There’s a lot to like on Radio Murmurs, particularly the darkly beautiful and mysterious aura of many tracks, lush arrangements, outstanding instrumentation – especially the gorgeous chiming and jangly guitar work, and Martin’s poetic lyrics. The album kicks off with the splendid “In the Universe“, a stunning song highlighted by the aforementioned chiming guitars and affecting piano keys. Martin’s smooth vocals, which remind me at times of the late, great Scott Walker, are pleasing as he plaintively asks a friend for their love, comfort and support: “Will you sit by my side, and be the last face I see. Will you run and hide when the gods take back what they’ve lent me?“
On the lovely duet “I’ll Be Your Stranger” with Ursa Minor, Martin sings of the loneliness and ennui he (and many of us) experienced during the Covid lockdowns, hungry for love, empathy and companionship: “Exiled at home in digital solitude. Time is crawling and I swing from mood to mood. When all that I want is to hide naked in bed./ I’ll be your kind stranger. Passing by for a minute or more. The one you won’t need a mask for.” Ursa Minor’s ethereal vocals both contrast and complement Martin’s quite nicely.
“Last Lights” is an outlier, thematically, with lyrics addressing historic socio-political strife and the rise and fall of authoritarian regimes: “Invaders’ songs fill the old streets. Join The Party, march to the beat. Smokestack steel fuels the strife. Sad Slavic eyes bound for exile. And nations rise from relic. Nations fall brick by brick.” Musically, the track has a mesmerizing synth-driven groove reminiscent of some of Depeche Mode’s songs. I’m not sure what “Wet Road” is about, though its lyrics speak of driving in the rain at night with a loved one, with mention of the album’s title: “Exits fly by, mile by mile. The engine purrs. Over our silence, the radio murmurs. In the soft rain, the velvet night is rocking me. In her foggy bliss she cradles me.” I really like its mysterious vibe, highlighted by sharp, eerie synths, sparkling piano keys and deep bassline.

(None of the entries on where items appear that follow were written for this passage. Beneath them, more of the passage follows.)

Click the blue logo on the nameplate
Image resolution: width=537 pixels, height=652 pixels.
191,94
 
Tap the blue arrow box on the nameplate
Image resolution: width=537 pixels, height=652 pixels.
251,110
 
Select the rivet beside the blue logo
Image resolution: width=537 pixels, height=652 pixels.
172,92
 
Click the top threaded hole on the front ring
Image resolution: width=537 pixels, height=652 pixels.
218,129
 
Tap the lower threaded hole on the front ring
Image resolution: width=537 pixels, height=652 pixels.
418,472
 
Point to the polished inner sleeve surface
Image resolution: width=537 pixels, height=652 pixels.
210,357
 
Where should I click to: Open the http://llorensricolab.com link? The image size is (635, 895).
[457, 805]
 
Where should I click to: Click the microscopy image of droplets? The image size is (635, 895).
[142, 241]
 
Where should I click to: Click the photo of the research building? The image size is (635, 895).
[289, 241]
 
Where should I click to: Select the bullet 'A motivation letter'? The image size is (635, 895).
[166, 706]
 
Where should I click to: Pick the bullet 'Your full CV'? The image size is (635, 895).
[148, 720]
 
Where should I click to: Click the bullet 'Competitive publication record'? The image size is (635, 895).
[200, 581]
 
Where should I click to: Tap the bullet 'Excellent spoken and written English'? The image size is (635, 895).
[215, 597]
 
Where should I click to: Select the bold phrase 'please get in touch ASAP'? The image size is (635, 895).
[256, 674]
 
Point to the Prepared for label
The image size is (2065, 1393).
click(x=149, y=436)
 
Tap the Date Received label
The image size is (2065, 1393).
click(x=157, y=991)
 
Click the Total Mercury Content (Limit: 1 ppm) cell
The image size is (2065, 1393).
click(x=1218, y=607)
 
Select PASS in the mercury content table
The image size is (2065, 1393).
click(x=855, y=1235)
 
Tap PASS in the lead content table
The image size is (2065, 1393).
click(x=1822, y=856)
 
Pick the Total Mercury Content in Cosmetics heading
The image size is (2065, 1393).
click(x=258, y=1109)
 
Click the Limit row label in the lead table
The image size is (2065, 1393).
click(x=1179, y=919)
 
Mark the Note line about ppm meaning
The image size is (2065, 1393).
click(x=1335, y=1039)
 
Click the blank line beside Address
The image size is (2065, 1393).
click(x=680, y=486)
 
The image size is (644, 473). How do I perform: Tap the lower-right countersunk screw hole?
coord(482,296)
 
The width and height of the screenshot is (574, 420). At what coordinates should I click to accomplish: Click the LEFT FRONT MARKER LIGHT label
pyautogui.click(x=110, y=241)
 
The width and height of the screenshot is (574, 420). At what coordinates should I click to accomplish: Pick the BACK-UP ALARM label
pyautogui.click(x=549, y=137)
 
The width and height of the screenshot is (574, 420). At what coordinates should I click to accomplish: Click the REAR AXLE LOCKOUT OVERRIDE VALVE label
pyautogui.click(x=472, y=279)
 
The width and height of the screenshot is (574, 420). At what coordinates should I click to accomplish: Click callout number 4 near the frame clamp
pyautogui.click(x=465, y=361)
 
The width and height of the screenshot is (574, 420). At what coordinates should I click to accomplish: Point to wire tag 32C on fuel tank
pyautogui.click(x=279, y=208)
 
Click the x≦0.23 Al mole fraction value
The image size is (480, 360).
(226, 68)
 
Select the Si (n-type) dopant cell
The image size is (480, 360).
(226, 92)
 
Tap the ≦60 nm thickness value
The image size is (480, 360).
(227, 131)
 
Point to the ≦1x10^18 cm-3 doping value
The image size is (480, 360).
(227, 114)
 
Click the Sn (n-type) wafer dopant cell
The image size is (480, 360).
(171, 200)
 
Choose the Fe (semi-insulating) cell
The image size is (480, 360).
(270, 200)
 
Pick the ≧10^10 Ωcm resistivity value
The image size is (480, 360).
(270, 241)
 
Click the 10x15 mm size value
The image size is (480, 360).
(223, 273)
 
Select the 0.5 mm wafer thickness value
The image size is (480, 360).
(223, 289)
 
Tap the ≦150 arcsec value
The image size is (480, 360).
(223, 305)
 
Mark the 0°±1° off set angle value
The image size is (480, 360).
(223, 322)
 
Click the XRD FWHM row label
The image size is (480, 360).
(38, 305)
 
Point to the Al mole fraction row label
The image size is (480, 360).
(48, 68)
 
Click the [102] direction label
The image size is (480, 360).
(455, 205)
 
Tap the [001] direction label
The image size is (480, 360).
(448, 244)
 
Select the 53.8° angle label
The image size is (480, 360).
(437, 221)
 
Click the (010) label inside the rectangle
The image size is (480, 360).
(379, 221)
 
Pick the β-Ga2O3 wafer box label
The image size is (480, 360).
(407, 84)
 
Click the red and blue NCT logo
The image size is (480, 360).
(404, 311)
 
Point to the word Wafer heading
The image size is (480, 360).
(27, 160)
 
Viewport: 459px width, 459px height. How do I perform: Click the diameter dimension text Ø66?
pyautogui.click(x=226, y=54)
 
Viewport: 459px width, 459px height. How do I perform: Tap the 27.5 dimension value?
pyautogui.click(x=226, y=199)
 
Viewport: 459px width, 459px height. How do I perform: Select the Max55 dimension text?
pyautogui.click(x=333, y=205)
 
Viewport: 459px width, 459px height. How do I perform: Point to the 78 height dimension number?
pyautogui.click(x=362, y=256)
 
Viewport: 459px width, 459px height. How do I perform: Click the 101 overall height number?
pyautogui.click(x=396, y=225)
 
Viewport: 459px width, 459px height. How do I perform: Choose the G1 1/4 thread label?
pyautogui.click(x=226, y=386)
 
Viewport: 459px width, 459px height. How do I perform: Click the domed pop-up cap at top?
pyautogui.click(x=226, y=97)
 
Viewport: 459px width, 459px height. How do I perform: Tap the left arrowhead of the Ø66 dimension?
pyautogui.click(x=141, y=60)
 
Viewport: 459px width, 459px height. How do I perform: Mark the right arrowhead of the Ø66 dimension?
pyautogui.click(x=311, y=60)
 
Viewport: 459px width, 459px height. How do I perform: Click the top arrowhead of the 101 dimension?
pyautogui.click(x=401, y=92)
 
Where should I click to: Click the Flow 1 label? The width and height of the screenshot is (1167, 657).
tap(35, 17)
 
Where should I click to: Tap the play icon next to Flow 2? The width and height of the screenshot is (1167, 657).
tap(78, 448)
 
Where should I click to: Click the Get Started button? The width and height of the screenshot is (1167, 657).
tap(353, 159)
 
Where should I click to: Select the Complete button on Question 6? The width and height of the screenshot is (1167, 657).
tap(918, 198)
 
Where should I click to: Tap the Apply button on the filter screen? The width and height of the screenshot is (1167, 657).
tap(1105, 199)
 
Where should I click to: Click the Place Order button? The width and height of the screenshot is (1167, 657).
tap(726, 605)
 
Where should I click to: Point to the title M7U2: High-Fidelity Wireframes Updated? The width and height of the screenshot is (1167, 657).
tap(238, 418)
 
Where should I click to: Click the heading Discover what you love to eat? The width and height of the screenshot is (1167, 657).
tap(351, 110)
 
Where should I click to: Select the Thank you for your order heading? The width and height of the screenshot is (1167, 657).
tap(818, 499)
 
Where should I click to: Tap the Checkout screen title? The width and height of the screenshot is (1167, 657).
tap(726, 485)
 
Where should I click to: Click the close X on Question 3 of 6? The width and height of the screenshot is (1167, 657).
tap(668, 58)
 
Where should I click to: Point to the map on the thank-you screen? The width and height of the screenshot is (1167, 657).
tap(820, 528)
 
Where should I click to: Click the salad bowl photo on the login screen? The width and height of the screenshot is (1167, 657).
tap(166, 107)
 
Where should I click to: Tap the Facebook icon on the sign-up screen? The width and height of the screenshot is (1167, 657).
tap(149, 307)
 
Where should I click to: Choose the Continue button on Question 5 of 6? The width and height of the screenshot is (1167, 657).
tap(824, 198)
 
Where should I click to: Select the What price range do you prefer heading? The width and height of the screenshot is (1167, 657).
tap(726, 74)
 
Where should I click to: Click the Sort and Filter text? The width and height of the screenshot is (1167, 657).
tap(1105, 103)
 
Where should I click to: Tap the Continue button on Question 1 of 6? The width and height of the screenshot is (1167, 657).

“The Double” is a great tune, with an arresting toe-tapping beat accompanied by a throbbing bass groove, otherworldly synths and delicate jangly guitars that are simply fantastic. Martin’s doesn’t have a strong voice, but his vocals sound particularly good on this track. “No Hard Feelings” is one of my favorite tracks on the album, with an opening strummed guitar lick that immediately reminded me of Oasis’ great classic “Wonderwall”. The lyrics speak of a couple in the final throes of a relationship that’s over, saying their last goodbyes to one another without acrimony: “Happy rest of the road is what you meant to say, I saw it in your smile. No binding words to relive old days, this is our last mile. We can try but we all know it’s not the same. But no hard feelings.”
“Wide Open” has a strong Simple Minds feel, as the song has shades of their song “Alive & Kicking”. Kevin Hills provides some great fuzzy bass on this track The lyrics are directed toward someone who’s fallen far down and letting them know that, despite their self-destructive behavior, your door is still open if they need a friend: “How low have you now sunken, friendless, broke and broken? What are you now reaping that you have long been sowing? Where have we watched you take your long road to perdition? When did your last mistake become your next decision?“
Martin saves the best for last, as the stylish and sultry “Scenes from Cars” is my favorite track on the album. The song’s captivating music is courtesy of a fake pedal-steel sound by Dan Stefik’s guitar and Mini-Moog synths played by Guillaume Thoreau. Martin’s smooth croons have an ethereal sultry feel as he touches on various romantic and non-romantic scenarios between people while driving in cars: “Sunday morning drive. A family of five or a weekend dad and child. Backseat in the dark. A teenage hand pushed hard. Love is still a bridge too far. Predator and prey roam lost highways or city streets today./ Lovers in a car. A loner in a car.” It’s a superb ending to a very fine album.